HSSU will develop a new undergraduate program to train students for careers as bioinformatics professionals. The university will use the support to:

Develop curricula combining coursework and experiential learning opportunities.
Expose high school students in surrounding school districts to the field of bioinformatics through a summer bioinformatics “boot camp” program.
Offer academic scholarships for up to 25 students each year.

Building a More Diverse Health Workforce

There is a substantial gap in the number of diverse college students trained in biomedical sciences. 

“The United Health Foundation is honored to collaborate with Harris-Stowe State University to increase the diversity of the life sciences workforce. We are excited about HSSU training students who will make discoveries, develop therapies and advance health care for all.” 

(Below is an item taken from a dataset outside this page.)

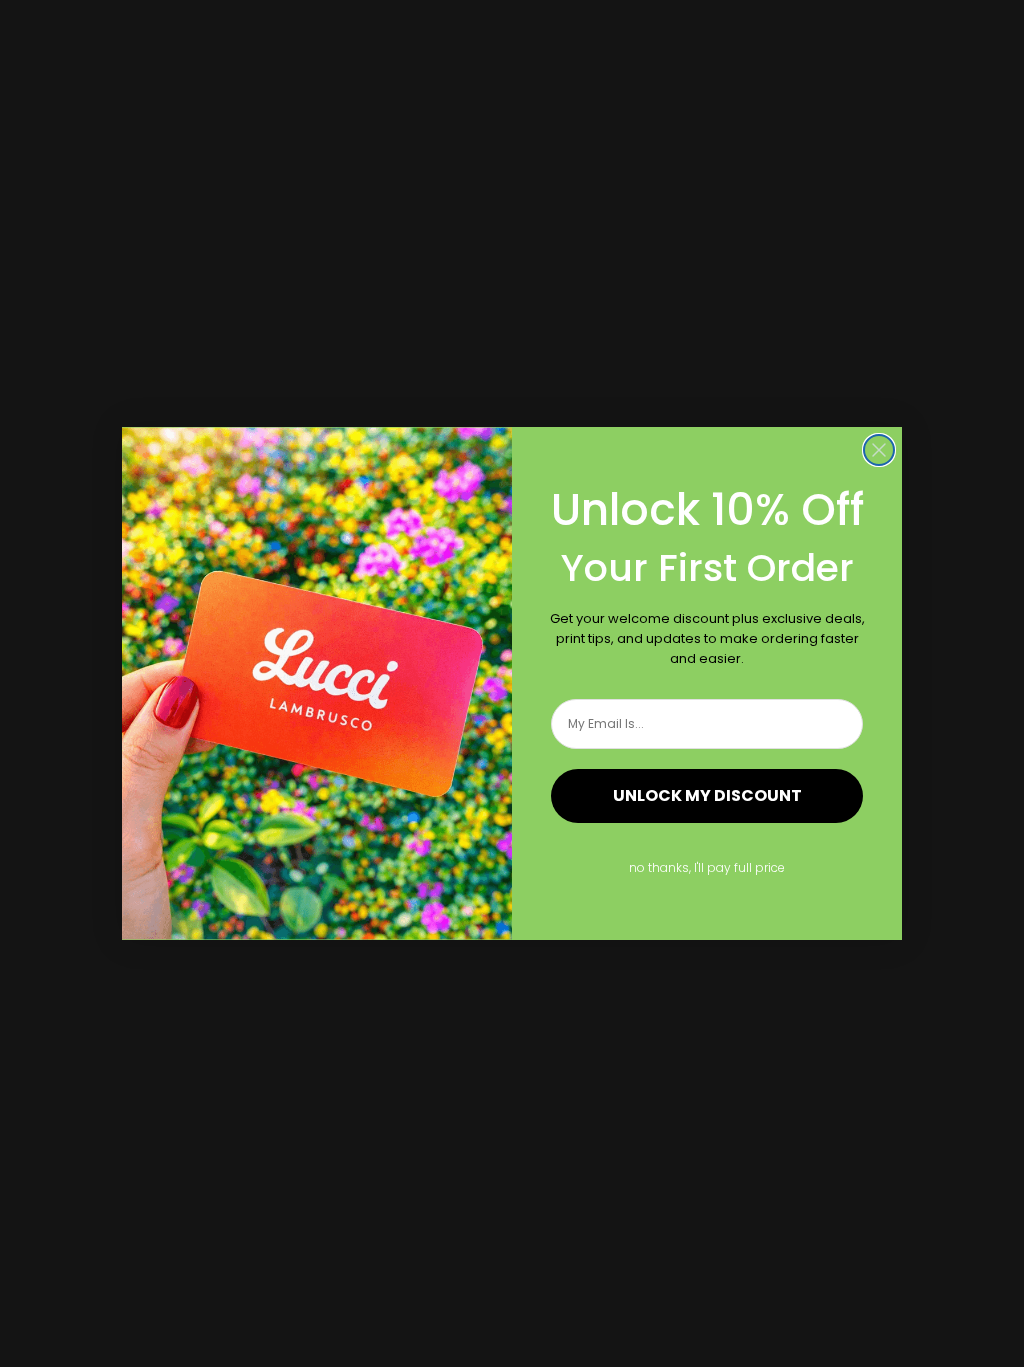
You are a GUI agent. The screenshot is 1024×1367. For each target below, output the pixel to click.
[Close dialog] (879, 450)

– Patrick Quinn, CEO of UnitedHealthcare in Missouri

What is bioinformatics?

Bioinformatics is an emerging life sciences field combining science, physics, math and biology to aid in the diagnosis, treatment and discovery of new therapeutic advancements. For example, bioinformatics was used in computer analysis on the Human Genome Project, which mapped the human DNA system.

“Bioinformatics is a rapidly growing field of study, and it is vital for all people to play a role in its advancement. This new program will help Harris-Stowe State University build on its work in training students for high-tech careers, as well as continue to fulfill our mission of serving historically underrepresented students.”